*Work instructions*
Your job is to return every line in the data holding the string "cursor".

*Records to use*
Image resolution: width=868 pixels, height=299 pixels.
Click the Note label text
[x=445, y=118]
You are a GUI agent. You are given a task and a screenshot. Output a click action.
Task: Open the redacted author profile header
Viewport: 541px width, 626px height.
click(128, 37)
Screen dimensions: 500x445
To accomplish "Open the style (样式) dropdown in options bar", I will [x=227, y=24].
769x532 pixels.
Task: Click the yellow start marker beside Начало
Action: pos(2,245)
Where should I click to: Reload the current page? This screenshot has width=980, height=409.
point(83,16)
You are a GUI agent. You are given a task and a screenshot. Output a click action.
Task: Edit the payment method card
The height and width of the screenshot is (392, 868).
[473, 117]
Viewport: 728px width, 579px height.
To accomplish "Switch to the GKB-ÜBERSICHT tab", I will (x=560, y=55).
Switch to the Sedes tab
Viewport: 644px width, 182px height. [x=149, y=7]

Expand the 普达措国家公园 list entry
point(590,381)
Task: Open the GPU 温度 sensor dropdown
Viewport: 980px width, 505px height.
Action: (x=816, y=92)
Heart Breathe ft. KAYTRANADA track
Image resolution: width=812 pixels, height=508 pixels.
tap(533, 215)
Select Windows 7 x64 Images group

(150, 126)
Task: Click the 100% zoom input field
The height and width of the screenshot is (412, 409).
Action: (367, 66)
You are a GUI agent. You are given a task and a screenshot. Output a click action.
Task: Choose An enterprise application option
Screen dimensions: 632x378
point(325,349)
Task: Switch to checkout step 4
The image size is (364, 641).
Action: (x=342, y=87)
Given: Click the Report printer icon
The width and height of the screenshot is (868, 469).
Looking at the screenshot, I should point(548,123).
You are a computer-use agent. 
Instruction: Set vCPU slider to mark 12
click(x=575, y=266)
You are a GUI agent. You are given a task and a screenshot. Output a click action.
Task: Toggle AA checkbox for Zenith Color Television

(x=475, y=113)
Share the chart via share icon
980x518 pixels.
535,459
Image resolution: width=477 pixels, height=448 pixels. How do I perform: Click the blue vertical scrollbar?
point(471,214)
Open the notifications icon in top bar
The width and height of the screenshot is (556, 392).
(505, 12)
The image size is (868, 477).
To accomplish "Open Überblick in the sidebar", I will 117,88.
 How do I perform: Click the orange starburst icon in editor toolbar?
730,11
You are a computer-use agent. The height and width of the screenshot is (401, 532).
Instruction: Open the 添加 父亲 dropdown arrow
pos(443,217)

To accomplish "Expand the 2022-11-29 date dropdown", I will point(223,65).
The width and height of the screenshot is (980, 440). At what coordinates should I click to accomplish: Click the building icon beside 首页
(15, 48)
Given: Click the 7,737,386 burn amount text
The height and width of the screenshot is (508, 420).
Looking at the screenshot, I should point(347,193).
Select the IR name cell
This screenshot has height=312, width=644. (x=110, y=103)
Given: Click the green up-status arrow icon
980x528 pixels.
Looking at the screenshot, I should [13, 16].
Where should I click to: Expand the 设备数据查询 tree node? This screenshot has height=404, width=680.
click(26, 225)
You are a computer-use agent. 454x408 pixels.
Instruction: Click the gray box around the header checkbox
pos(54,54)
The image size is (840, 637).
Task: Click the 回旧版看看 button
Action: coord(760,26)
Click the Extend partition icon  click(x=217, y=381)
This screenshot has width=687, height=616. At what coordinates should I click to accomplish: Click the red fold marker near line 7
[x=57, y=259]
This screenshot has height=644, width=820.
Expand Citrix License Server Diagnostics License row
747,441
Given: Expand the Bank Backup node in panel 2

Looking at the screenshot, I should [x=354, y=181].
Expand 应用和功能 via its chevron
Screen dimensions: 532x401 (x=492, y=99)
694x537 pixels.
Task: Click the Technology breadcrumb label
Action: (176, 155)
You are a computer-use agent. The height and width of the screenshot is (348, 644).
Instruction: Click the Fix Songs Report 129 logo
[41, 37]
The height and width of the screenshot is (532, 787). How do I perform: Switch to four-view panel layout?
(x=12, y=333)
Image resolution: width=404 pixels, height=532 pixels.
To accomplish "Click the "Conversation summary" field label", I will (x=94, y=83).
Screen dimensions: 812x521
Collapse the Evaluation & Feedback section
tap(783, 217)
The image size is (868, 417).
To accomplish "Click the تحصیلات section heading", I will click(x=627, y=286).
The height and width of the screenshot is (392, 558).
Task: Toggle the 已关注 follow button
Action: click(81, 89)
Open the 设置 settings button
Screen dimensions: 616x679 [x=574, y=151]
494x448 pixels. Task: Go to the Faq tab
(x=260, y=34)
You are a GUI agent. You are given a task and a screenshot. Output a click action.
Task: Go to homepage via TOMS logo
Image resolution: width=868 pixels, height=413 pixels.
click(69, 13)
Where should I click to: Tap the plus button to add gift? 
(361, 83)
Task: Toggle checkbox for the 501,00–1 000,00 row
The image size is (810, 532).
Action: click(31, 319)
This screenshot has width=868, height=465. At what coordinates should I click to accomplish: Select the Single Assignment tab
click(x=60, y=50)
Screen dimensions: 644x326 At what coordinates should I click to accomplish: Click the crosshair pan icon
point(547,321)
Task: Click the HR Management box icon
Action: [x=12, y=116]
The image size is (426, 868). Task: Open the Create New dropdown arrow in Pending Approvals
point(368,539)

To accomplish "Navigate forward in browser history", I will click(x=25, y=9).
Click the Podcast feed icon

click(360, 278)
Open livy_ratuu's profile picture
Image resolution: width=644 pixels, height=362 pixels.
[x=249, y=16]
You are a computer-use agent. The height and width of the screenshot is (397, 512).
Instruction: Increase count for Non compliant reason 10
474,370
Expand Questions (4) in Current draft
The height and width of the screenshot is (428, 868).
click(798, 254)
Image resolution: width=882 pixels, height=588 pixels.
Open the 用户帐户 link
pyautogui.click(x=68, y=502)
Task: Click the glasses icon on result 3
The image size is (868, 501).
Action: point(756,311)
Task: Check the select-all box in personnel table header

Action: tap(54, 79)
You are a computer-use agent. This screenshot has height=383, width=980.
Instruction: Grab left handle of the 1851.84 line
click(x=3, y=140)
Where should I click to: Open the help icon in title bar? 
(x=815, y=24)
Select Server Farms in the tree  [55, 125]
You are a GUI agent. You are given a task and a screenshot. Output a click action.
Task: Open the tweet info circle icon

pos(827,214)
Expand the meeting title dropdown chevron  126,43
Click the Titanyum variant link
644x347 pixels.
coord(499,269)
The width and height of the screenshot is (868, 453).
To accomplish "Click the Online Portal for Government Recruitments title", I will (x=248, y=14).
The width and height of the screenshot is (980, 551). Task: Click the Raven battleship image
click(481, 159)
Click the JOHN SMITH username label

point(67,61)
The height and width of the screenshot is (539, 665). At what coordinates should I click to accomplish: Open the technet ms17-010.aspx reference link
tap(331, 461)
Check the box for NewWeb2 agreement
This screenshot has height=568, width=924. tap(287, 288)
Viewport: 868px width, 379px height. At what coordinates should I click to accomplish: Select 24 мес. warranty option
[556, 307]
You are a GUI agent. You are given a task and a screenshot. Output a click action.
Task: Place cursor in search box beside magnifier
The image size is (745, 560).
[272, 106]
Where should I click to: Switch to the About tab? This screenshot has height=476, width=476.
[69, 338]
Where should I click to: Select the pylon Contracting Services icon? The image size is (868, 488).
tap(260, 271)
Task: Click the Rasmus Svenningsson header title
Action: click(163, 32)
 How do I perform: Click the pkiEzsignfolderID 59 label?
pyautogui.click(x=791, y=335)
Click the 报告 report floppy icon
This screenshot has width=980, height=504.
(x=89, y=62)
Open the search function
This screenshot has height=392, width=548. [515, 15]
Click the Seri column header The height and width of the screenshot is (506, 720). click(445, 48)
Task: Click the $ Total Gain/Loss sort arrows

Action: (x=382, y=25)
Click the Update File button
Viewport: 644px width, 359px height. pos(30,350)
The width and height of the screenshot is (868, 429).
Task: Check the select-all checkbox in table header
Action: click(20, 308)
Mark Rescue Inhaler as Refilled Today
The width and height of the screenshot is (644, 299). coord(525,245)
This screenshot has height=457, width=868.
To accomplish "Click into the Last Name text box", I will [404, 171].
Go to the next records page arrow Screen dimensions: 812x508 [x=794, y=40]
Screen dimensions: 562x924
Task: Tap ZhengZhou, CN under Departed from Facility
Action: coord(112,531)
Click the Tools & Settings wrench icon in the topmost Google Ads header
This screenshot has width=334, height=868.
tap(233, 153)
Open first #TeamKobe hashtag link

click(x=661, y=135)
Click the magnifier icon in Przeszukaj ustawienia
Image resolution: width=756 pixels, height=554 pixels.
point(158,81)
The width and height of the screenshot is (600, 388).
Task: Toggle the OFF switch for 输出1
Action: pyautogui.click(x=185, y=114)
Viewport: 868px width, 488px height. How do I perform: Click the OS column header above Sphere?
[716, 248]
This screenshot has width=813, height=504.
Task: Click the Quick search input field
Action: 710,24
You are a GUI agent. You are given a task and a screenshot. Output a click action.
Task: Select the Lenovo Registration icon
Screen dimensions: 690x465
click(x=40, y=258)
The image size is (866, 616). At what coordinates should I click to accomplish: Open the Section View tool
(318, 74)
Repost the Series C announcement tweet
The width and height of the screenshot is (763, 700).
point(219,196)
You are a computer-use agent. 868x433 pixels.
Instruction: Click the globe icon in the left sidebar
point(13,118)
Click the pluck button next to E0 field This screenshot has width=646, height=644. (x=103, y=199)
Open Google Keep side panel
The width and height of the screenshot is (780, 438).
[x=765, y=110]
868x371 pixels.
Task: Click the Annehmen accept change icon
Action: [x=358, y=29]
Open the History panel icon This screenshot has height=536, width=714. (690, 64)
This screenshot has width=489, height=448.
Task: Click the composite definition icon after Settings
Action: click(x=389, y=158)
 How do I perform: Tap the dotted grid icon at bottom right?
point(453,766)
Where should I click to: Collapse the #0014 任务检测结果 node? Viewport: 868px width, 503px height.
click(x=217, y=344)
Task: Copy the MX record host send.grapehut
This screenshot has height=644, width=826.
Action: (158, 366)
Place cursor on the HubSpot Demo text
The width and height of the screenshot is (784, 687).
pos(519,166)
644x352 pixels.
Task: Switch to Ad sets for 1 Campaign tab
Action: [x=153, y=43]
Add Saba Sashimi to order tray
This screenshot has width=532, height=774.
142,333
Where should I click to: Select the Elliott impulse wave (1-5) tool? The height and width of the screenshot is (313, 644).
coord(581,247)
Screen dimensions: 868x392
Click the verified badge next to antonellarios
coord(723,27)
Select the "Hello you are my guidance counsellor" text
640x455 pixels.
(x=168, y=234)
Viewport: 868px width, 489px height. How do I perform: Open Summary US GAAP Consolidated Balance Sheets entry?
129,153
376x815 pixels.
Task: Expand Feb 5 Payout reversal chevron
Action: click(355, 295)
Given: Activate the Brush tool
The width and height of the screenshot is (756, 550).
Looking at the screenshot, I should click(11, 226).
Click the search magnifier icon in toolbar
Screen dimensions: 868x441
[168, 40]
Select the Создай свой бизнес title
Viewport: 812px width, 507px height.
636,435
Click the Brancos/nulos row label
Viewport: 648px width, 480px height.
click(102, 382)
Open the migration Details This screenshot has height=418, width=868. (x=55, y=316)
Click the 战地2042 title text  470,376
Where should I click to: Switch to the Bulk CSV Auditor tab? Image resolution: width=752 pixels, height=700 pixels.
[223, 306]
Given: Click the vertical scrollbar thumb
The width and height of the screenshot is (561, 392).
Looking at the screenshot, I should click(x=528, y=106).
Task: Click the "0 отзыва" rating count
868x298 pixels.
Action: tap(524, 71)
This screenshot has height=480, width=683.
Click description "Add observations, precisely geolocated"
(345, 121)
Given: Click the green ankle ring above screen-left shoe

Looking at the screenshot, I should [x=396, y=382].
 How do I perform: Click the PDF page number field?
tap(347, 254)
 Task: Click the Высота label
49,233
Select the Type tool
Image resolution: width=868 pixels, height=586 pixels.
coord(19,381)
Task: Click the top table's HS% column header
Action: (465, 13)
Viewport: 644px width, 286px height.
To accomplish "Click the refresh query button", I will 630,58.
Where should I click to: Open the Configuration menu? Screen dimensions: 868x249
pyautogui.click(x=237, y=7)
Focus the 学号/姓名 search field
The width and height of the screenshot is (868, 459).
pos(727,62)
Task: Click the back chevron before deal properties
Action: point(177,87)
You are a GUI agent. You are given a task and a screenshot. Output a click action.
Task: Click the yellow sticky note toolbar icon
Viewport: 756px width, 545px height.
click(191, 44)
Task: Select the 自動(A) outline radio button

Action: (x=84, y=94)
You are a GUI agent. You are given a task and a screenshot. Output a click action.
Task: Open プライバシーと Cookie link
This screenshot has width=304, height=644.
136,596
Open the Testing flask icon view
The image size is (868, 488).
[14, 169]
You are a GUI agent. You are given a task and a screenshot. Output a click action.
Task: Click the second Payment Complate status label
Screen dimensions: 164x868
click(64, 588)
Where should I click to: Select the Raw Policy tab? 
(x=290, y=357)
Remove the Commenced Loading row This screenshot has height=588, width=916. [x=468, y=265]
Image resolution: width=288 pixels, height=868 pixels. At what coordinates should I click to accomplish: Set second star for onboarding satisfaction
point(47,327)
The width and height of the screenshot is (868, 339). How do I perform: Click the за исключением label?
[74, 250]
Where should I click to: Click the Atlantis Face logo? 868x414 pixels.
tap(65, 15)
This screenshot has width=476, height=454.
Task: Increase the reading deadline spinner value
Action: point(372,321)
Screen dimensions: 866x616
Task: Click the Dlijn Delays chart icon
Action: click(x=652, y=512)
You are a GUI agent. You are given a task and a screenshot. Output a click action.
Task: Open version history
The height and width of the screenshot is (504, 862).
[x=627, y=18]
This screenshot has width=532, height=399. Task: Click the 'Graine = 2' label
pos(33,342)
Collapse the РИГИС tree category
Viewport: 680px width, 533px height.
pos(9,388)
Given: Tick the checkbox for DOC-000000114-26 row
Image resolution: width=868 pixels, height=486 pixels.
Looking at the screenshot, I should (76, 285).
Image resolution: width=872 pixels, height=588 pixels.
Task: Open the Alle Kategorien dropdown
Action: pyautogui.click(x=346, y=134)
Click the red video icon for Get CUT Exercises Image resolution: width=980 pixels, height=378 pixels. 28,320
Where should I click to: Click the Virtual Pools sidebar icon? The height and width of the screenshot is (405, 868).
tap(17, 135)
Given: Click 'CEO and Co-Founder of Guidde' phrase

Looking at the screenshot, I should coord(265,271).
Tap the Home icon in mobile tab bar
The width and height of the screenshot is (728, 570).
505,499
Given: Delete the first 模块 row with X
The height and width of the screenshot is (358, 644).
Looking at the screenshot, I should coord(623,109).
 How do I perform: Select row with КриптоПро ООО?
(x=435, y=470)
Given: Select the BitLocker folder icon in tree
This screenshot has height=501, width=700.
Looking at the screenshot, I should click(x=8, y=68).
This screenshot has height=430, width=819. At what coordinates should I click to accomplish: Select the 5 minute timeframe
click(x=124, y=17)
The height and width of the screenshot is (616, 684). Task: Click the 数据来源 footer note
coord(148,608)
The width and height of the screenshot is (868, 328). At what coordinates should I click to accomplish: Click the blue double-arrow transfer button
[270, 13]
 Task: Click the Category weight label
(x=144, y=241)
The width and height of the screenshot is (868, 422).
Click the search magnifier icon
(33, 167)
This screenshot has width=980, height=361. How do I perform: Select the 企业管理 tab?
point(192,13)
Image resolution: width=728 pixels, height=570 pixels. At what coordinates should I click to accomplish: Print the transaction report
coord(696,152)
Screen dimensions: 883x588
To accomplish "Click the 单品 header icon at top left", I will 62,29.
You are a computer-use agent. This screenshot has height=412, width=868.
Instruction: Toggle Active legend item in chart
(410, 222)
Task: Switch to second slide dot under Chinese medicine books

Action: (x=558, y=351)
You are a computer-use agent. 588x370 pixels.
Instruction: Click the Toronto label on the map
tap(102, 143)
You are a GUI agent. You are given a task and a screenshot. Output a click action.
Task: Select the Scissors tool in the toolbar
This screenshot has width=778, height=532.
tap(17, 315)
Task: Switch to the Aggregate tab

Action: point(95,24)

*Response to the exercise*
Task: Place cursor in search box beside magnifier
Place cursor on the HubSpot Demo text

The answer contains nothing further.